Season 3’s title is Those Who Leave and Those Who Stay. Lila leaves the neighbourhood for a while, but she cannot resist the pull to return, even though her father calls her a whore to her young son’s face. She goes from the well-off grocer’s wife to a worker in a sausage factory. Lenu leaves, to a certain extent, but her heart remains with someone who also grew up there, and whom she’s known since childhood. Does anyone ever truly leave their past behind?

The Guardian says: “An impeccably stylish adaptation of Elena Ferrante’s novels is seductive, cinematic and weaves a spell unlike anything else.”

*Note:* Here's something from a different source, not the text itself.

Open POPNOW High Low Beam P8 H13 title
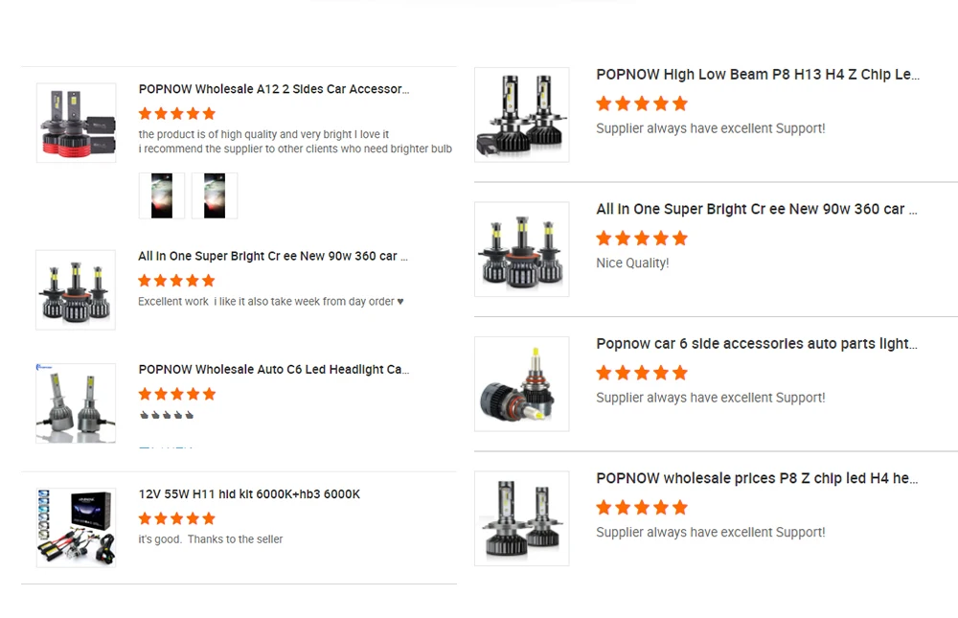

Writer Rebecca Nicholson concludes in her review, “This is television at its best and it weaves a spell unlike anything I have seen in a very long time. It demands concentration but rewards it generously. For those who have yet to experience the pleasure of My Brilliant Friend, I would suggest not jumping in here, as both personal and political histories weigh heavily on the characters and their relationships. Go back to the beginning, and take it all in.”